Records drawn from a dataset.
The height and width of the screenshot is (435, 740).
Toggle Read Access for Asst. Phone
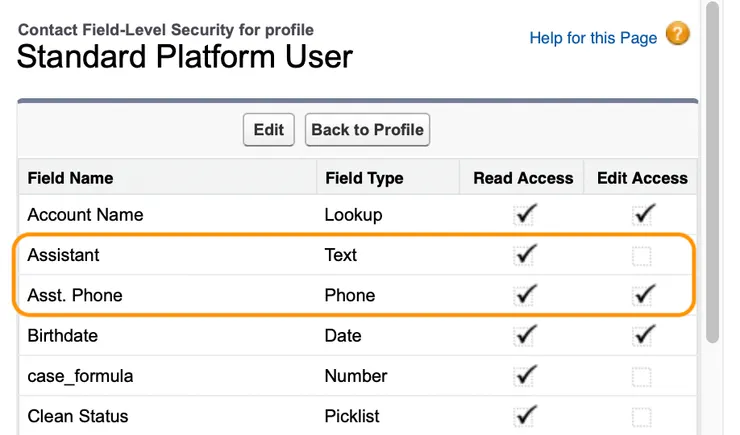(x=524, y=295)
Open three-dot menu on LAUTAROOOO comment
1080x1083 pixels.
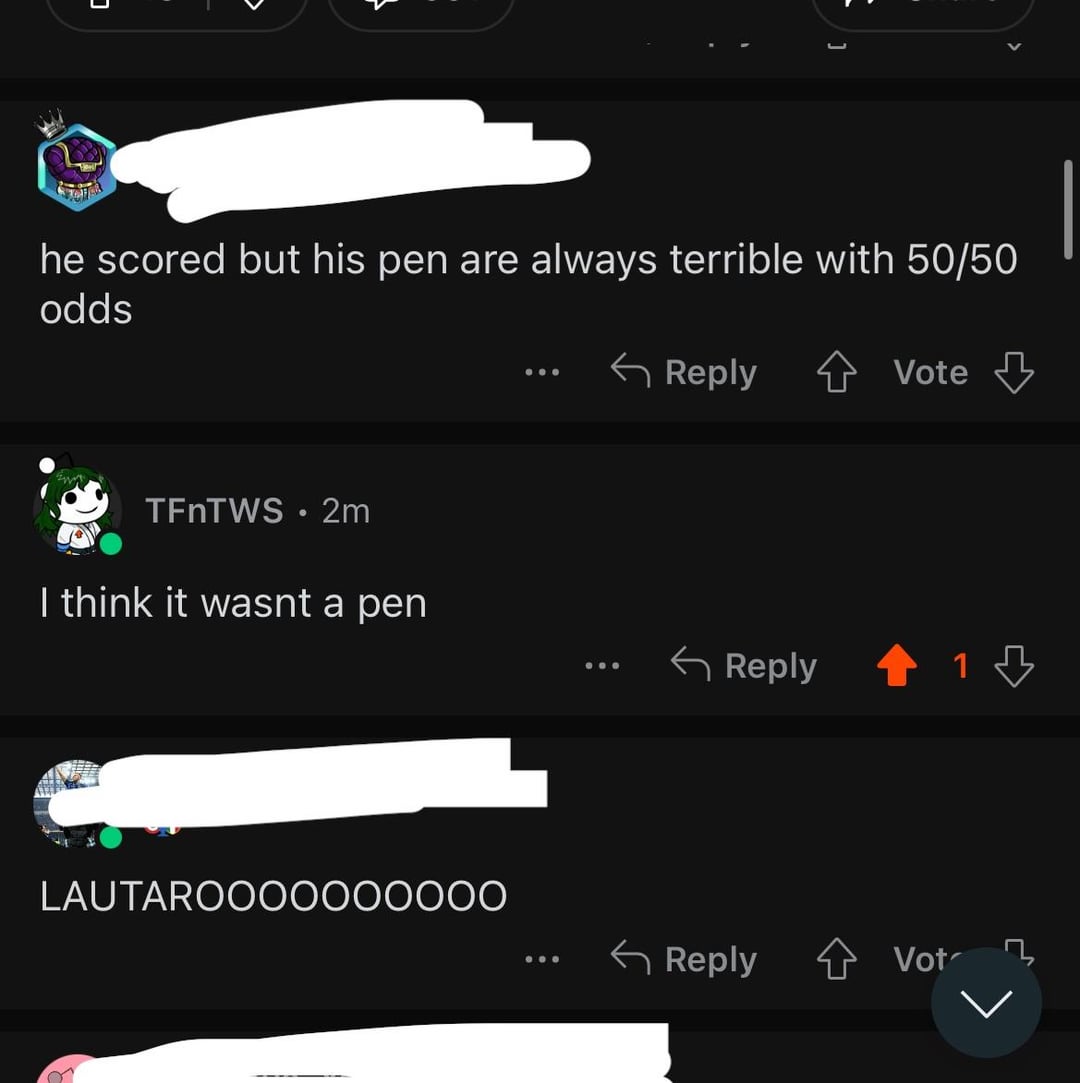click(542, 959)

Directions for this task. Which lines run from the one that holds "Toggle Read Access for Asst. Phone" to the final line of the records above? Return them exactly, and skip the pictures.

Response to the exercise.
Toggle Read Access for Asst. Phone
(x=524, y=295)
Open three-dot menu on LAUTAROOOO comment
1080x1083 pixels.
click(542, 959)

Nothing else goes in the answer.